Doctoral Dissertation

Degree Name

Ph. D.


Biochemistry and Molecular Biology

Committee Chair

Wittliff, James L.

Author's Keywords

Breast cancer; Ku; DNA-binding proteins


Carrier proteins; DNA; Breast--Cancer--Research


While investigating estrogen response element (ERE) binding properties of Era in de-identified human breast cancer extracts, additional proteins were observed that recognized ERE sequences (ERE-BP). In order to unravel the apparent role of these proteins, our goal was to compare properties of these novel ERE-BP with those of ERa, determine their identity and evaluate their clinical relevance in breast cancer behavior. ERE-BP were present in various tissue types including breast, ovarian, uterine and colon cancers and normal tissues. These proteins were present in both cytoplasm and nuclei although higher binding activities were detected in nuclear extracts. ERE-BP did not supershift with numerous anti-ERa or ERß antibodies recognizing different ER epitopes suggesting that they are not fragments of either ERa or ERß. ERE-BP competed with rhERa for binding to the VitA2-ERE yet overall exhibited significantly different sequence specificity compared to that of human ERa. The ERE-BP we observed in breast cancer extracts were not specific for ERE sequences. To further support this conclusion, various estrogens had no effect on the ERE-binding of these proteins in contrast to rhERa. Furthermore, ERE-BP activities were not correlated with levels of expression of in either ERa- or ERE-mediated transcription.

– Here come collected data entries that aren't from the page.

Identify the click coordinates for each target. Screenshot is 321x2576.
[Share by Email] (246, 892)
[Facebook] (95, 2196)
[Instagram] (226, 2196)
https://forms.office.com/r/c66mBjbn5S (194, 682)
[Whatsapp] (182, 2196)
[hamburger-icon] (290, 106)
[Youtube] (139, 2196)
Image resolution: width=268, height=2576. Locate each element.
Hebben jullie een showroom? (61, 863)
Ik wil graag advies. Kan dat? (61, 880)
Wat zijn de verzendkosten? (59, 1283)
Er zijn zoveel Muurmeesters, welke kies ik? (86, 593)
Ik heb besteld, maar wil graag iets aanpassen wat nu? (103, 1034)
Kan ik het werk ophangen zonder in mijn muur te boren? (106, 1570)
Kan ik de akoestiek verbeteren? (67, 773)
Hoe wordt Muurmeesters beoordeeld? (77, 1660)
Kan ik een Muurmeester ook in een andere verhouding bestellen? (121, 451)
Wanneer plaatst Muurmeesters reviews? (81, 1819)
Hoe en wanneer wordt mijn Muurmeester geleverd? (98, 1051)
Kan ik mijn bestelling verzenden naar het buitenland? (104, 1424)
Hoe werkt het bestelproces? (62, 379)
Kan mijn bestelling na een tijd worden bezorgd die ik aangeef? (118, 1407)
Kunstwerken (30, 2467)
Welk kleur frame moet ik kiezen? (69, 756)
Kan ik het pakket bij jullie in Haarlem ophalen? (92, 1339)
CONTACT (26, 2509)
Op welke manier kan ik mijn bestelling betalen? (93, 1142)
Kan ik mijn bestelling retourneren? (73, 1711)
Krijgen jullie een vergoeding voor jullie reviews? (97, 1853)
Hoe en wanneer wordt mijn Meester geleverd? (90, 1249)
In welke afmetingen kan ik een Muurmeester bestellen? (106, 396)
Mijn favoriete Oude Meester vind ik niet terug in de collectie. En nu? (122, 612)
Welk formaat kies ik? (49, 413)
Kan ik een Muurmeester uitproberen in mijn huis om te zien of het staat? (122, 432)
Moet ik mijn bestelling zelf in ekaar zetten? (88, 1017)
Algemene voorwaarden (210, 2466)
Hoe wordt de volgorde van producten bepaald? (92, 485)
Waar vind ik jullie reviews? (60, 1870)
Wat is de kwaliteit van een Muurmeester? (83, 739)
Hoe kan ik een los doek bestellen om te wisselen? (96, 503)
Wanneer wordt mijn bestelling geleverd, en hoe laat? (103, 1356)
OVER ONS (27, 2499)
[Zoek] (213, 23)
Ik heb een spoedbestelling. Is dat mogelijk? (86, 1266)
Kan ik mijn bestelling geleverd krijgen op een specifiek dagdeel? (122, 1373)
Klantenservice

An immune-based method was established for purifying ERE-BP from tissue extracts and proteins were identified by mass spectrometry. Ku70 (XRCC6) and Ku80 (XRCC5) were determined to be the most likely candidates for the identity of ERE-BP. Supershift assays confirmed that ERE-BP/ERE complexes observed by EMSA were specifically recognized by antibodies to the Ku70/Ku80 heterodimer (Ku). Western blotting with Ku70/Ku80 antibodies confirmed their presence in breast cancer extracts. Increased Ku DNA-binding activities in cytosols of breast biopsies correlated with higher grade tumors, positive lymph node status and decreased patient survival. Also increased Ku DNA-binding activities in cancers from patients receiving adjuvant chemotherapy correlated with decreased survival, suggesting Ku DNA-binding activities may be used to predict response to treatment. Collectively, our results suggest that Ku DNA-binding activities in cytosols prepared from carcinoma biopsies are useful biomarkers for assessing breast cancer recurrence and response to therapy.